§ INSTRUCTIONS TO FOLLOW: Of the entries below, return exactly those lines that fall between the one containing "This screenshot has width=1338, height=925." and the one containing "Task: Toggle 已关注 for 电商运营指导网", the two end lines included.

Stored data:
......
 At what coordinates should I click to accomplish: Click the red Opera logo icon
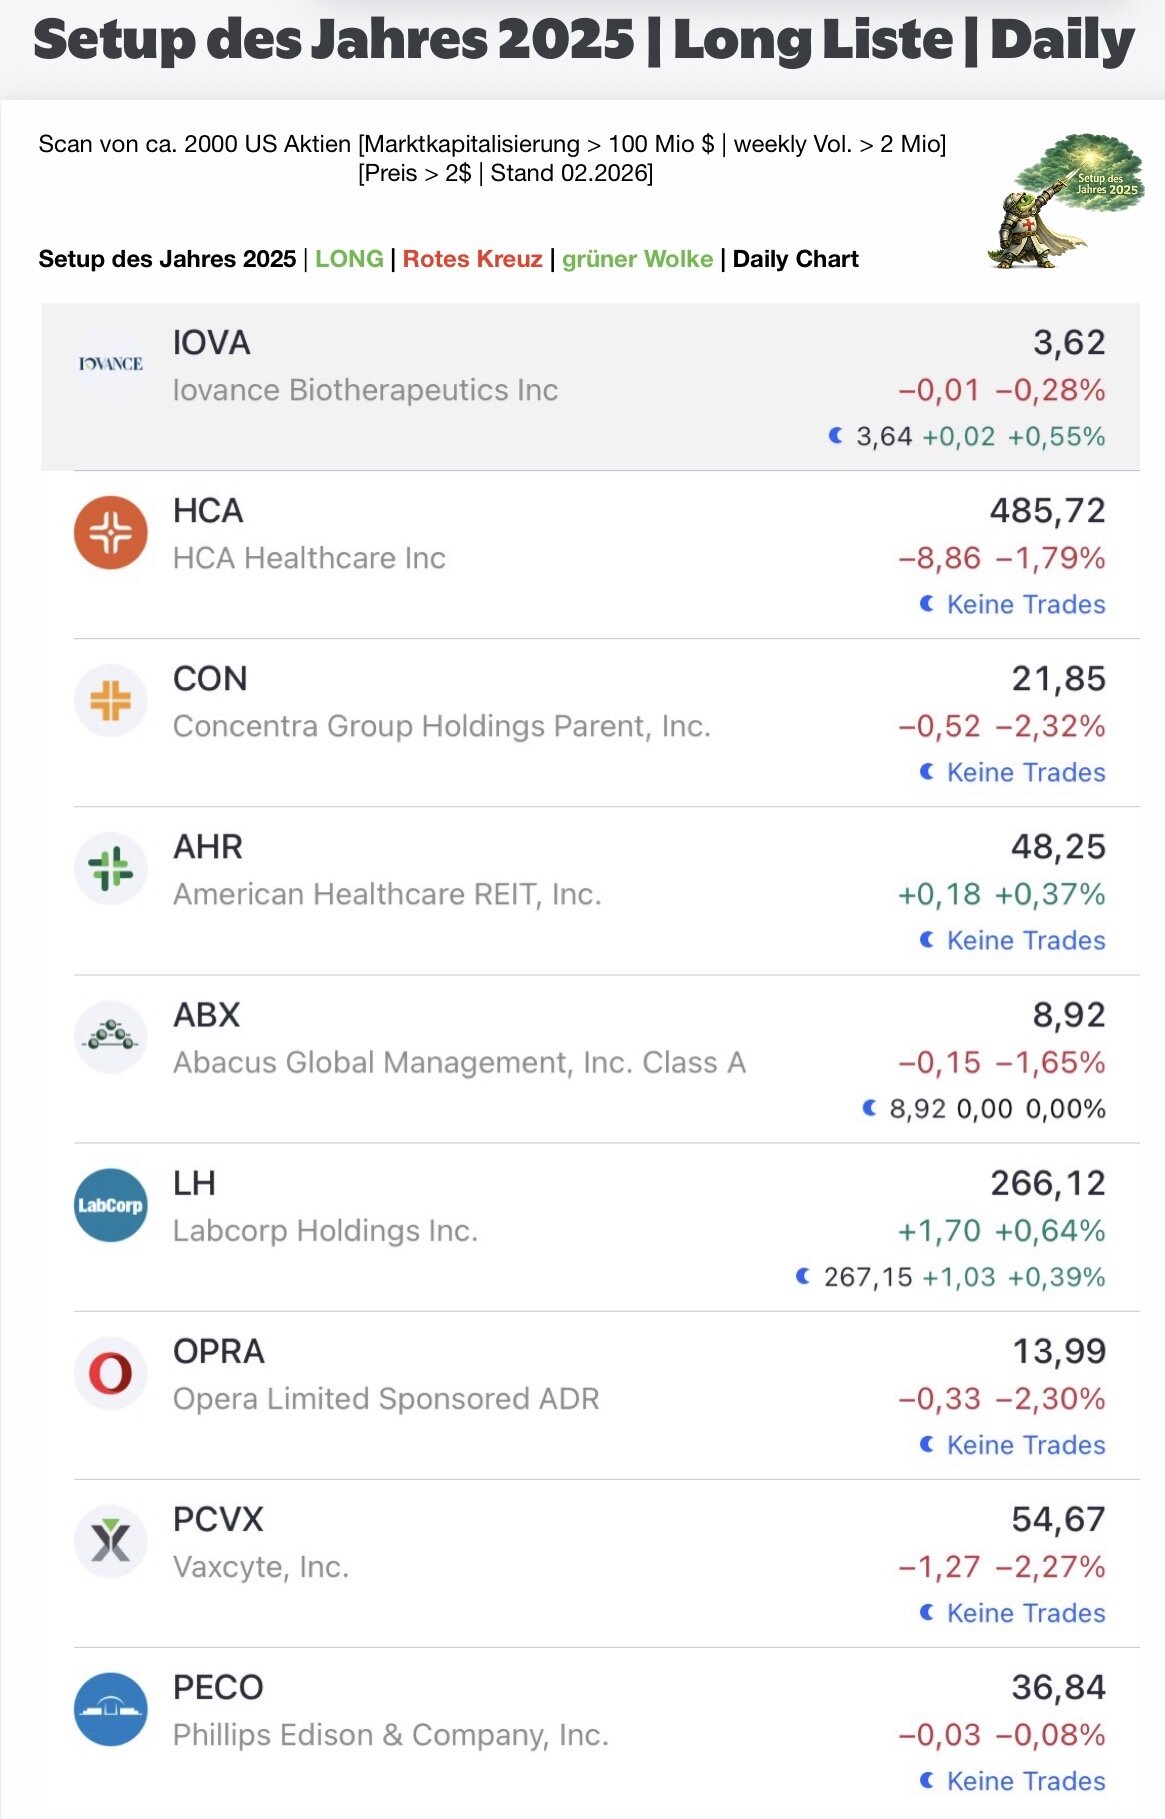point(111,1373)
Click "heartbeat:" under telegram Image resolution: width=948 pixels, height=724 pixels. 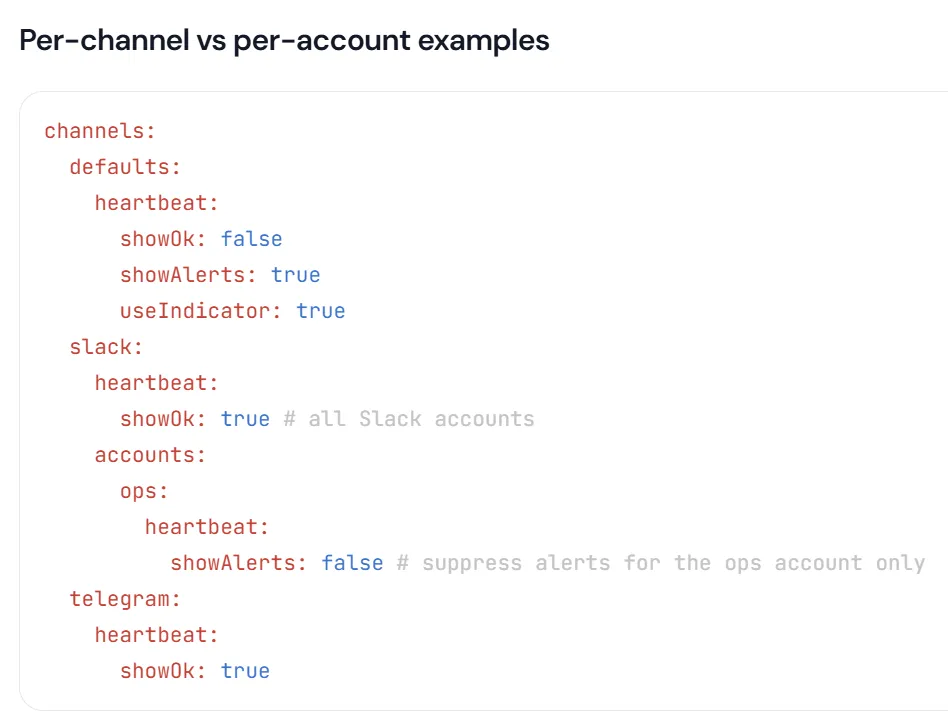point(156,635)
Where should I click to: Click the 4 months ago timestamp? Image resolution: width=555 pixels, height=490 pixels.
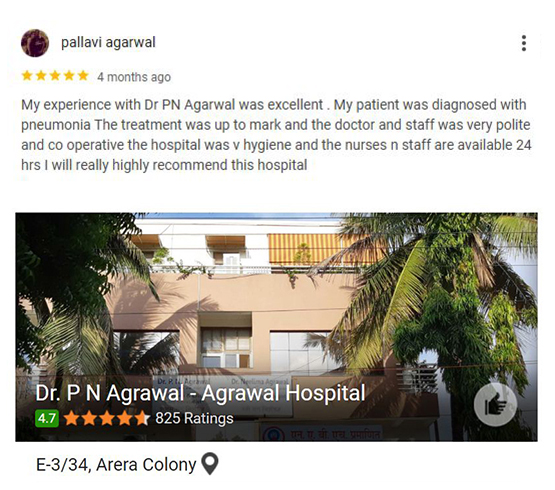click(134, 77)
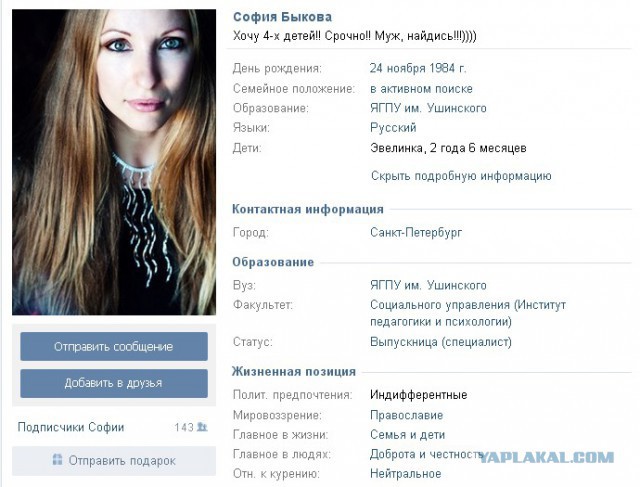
......
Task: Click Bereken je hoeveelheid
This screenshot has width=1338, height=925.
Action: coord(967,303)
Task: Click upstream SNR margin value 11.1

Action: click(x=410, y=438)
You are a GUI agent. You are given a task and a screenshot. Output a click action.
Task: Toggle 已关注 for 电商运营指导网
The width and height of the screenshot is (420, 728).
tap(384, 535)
......
§ ANSWER BOX:
This screenshot has width=1338, height=925.
Action: coord(967,303)
Task: Click upstream SNR margin value 11.1

Action: click(x=410, y=438)
You are a GUI agent. You are given a task and a screenshot. Output a click action.
Task: Toggle 已关注 for 电商运营指导网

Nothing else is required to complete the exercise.